# PASSAGE SHOWN:
= = =

Thinking Out Loud in Rough Draft

Flash forward some sixty something years and you have me.  I am thirty-five years old.  A theme needs to be woven together and a story also needs to be told while jutting out ideas.  Strong, settled ideas.  I am not a psychologist or a doctor, but I have seen patterns in my life and in the life of my family members that would suggest to me that we are all hiding behind our own religions and none are the same and we all worship different things, but nevertheless, we are all in some way or another hiding behind our idealistic idols.  Some of us have used a religious leaning to blend in or gloss over our own painful realities instead of facing them head on. 

Some use Jesus and others use their wits or their smarts as their religious front man.  I am not totally sure that I was aware fully how much I used my religion as my shield, an insufficient shield against my own realities, especially my own pain.  It’s kind of like using a Dixie plate to shield myself in a real battle with real bullets and knives.  Laughable, isn’t it?  It’s just as laughable to take an emotionally distraught, abused, manipulated or otherwise used person and paint them all over with the color red from aisle nine of the Home Depot and say, you are now well, see, I fixed you.  I have painted you red.  Red, I have been told, is a very healing color. Trust me and you’ll feel it too and if you don’t, well, then, you just don’t believe hard enough.  You’ve failed.  Oh, yes, again you have failed.  Wow, and the abuse continues on in the lives of the already abused person and the feeling of worthlessness persists like a black void within them.  So many do not see the value of confronting and evaluating our own pain, our own journey, our lives.  Taking the time to understand what our abusers have done to us and how it has shaped us today and examining it in the light of all things.  There are no rules.  Just branching out in our minds to make that first step is extremely vital.  Not just vital, but I’ll say it again, extremely vital.

= = =

# STORED RECORDS:

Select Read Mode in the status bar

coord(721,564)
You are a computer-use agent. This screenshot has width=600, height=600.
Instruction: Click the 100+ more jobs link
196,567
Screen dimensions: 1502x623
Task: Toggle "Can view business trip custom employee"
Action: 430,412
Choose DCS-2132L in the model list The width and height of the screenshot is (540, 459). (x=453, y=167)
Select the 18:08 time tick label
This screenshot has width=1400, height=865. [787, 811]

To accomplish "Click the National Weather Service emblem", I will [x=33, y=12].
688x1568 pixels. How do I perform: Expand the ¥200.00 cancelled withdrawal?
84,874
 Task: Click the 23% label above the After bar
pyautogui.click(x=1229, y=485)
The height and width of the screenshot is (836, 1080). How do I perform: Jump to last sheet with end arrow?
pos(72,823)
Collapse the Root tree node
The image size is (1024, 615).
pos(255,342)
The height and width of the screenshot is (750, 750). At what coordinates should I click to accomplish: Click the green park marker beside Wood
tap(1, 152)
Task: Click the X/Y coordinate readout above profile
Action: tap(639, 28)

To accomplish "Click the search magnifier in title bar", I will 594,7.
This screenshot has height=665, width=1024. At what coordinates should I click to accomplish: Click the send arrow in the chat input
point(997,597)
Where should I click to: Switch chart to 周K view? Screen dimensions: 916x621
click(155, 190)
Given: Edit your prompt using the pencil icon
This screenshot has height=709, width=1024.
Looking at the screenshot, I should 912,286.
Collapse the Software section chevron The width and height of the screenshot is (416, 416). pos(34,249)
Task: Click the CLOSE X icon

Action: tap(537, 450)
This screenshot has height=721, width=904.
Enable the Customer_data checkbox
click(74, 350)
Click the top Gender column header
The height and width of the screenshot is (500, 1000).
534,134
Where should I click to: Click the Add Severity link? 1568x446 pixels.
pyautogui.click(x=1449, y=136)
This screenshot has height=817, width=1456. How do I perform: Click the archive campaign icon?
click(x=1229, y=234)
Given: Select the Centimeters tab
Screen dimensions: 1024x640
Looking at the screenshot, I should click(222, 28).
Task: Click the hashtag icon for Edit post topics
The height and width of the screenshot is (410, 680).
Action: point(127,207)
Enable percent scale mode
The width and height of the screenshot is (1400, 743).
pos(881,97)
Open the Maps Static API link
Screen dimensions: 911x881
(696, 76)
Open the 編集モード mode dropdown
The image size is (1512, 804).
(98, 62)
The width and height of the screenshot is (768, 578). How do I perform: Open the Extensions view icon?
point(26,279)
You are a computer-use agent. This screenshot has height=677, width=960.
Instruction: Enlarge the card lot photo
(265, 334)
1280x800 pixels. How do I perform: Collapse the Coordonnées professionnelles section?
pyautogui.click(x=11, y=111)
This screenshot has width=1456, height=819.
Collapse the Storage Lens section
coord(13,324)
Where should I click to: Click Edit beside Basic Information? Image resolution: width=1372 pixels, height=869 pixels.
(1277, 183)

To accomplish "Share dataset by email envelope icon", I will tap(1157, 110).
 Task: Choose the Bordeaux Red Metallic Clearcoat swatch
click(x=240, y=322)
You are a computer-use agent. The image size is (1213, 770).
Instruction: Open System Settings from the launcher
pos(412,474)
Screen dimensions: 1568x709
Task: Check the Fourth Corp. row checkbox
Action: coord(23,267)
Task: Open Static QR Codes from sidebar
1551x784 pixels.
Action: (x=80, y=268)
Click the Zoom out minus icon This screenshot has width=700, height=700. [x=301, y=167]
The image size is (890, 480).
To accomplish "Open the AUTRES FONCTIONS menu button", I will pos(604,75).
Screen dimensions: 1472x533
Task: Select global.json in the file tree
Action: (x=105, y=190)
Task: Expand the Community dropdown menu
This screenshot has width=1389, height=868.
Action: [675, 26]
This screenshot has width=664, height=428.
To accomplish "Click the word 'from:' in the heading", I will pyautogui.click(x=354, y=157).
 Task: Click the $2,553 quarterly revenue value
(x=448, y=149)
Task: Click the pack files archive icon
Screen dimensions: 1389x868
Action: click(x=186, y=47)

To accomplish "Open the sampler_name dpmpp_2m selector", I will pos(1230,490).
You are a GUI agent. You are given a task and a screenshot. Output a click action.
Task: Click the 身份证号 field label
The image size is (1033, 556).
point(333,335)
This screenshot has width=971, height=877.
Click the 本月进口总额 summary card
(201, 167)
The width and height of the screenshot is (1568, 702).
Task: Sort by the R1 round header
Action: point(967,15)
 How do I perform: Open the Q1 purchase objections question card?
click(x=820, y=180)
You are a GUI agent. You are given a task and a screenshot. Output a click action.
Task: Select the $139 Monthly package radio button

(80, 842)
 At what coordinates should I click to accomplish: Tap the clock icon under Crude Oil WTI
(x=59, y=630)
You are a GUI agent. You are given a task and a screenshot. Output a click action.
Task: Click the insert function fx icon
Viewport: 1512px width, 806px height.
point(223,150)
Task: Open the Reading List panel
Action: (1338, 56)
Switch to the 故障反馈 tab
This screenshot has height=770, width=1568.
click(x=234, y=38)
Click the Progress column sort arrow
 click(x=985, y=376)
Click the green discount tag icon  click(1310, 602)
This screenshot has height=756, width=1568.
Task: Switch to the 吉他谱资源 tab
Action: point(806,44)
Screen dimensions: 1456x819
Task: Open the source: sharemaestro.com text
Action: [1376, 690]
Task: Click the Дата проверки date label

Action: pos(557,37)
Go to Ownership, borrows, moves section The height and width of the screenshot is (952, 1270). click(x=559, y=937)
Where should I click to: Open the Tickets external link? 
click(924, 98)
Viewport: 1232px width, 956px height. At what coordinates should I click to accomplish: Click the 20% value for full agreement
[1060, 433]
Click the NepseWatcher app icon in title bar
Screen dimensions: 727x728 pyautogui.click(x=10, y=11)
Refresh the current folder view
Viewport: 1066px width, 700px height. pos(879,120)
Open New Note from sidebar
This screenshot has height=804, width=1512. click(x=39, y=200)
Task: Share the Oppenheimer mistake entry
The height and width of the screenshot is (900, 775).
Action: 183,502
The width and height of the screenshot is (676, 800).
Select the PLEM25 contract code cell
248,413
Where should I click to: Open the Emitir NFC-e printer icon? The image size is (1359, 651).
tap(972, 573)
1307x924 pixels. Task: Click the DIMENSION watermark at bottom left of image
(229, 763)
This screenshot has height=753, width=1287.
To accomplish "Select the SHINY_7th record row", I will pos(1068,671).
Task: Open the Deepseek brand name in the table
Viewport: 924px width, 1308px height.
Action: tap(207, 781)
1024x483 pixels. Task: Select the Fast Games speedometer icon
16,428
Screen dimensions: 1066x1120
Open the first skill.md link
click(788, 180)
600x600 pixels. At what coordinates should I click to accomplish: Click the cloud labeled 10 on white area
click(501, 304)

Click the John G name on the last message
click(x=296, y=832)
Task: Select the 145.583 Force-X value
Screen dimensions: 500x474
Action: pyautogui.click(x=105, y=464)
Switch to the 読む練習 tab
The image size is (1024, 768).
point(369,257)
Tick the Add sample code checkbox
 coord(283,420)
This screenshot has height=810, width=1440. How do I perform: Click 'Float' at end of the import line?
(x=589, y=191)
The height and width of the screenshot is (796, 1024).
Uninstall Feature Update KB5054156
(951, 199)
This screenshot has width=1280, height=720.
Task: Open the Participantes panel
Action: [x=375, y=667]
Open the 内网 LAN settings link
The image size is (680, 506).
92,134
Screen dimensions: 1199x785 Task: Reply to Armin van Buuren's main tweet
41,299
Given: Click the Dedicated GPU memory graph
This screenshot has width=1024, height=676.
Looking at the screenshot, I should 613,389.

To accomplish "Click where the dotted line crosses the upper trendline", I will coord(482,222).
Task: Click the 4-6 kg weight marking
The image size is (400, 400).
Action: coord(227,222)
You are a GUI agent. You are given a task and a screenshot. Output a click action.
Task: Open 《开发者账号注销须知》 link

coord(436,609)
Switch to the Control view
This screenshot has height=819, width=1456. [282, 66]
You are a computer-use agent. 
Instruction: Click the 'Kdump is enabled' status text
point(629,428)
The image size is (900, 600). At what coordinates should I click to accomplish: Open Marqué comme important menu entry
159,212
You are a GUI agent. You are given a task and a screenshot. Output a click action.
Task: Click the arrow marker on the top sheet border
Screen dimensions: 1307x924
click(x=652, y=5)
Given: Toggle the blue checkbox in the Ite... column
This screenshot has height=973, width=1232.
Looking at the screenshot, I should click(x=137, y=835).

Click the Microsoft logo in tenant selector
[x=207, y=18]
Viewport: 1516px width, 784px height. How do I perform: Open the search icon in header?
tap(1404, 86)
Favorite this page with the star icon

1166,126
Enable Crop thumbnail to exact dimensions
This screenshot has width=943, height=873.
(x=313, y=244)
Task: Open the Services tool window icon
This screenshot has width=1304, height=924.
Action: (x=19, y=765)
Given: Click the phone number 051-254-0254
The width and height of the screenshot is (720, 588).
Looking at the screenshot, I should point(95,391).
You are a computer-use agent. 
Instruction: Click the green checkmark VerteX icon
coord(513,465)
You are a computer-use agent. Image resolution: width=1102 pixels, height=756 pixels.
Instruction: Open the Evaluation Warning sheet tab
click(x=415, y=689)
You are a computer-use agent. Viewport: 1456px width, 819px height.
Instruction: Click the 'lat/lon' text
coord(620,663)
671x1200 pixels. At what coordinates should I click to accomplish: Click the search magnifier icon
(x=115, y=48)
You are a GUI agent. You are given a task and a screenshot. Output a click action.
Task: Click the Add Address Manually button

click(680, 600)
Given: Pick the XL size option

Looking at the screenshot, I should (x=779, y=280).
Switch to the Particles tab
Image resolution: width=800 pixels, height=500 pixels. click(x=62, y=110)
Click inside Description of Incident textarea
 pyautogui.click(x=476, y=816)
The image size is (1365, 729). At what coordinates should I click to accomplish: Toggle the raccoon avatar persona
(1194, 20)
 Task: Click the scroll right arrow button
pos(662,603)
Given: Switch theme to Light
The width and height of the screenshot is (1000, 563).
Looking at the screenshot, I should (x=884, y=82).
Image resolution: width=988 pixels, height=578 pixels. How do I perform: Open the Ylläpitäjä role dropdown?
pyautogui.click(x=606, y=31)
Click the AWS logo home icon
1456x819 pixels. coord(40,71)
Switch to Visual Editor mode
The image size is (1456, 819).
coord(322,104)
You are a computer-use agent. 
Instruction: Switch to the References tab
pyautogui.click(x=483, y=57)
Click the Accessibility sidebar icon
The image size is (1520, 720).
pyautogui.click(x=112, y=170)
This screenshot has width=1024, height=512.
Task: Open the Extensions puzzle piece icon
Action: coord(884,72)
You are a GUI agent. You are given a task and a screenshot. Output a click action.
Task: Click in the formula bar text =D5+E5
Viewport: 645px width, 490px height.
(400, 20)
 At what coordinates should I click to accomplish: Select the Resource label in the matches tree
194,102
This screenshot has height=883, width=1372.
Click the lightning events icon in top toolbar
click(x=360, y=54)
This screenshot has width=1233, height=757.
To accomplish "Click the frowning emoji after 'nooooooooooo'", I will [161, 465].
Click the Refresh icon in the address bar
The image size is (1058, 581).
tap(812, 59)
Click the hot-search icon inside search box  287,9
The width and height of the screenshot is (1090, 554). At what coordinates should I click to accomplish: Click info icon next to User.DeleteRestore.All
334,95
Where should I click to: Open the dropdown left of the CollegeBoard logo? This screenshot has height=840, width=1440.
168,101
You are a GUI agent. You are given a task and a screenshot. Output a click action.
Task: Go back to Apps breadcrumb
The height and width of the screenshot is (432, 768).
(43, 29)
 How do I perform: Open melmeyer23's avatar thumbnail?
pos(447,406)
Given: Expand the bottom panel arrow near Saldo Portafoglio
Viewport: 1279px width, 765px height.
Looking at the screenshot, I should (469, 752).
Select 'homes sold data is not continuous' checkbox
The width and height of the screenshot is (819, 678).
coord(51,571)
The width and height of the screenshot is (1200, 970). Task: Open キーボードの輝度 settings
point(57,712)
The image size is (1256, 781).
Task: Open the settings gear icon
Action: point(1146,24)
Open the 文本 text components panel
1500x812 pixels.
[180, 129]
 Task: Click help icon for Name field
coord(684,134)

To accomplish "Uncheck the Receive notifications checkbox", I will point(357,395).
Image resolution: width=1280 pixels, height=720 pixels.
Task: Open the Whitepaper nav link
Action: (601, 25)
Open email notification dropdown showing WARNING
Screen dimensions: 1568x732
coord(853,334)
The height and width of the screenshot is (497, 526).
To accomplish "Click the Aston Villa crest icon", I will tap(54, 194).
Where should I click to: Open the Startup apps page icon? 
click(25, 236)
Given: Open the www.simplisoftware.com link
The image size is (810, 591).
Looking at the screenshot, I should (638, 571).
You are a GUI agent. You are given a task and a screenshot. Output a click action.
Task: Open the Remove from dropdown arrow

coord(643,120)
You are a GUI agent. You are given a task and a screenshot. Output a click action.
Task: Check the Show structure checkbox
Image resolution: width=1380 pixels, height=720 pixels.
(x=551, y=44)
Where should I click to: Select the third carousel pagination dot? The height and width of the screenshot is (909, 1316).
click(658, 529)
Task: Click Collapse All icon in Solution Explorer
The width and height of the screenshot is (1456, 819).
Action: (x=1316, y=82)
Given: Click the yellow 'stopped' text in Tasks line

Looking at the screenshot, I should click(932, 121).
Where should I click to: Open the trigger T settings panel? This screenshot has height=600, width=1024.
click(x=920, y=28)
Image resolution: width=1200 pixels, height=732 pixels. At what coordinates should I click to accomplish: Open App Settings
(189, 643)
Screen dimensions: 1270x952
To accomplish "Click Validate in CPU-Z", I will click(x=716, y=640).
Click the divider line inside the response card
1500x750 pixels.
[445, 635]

= = =

# TO DO:
• 1. Answer these questions using the essay on religion as a shield:
(a) What age does the writer give for themselves?
(b) To what does the writer compare using religion as a shield against their own realities?
(c) Where is the red paint said to come from?
• 2. Write the next part of the essay on religion as a shield, picking up after its final sentence.

# ANSWERS TO THE EXERCISE:
• 1.
(a) Thirty-five years old.
(b) To using a Dixie plate to shield oneself in a real battle with real bullets and knives.
(c) From aisle nine of the Home Depot.

• 2.
A friend face chatted with me today wishing me a happy 35th birthday.  So kind of him.  Don’t know what was nicer the time he took to check in with me or what he actually said.  To him I said I felt like at this age I was standing at the edge of something, hopefully something great.  After I said that he told me that 35 was a good year and he wished me well.  And then he said, “I could look at 40 (this year for me) and panic because I am that much closer to the grave. But I am actually excited because I put that much more distance between an unauthentic me and a more consistent me.”  What a thought.  And how emotionally stunted do we remain in finding our authentic selves when we never confront the reality of our pain head on instead of glossing over it.  Some have no idea how even to ponder, to be still for more than a second because it’s such a frightening place.  Being alone in a place of quiet and uninterrupted time, a moment where all is shut off, and I mean the plasma screen, the ipod, the cell phone, the ipad, the lap top, the kindle and simply be and think.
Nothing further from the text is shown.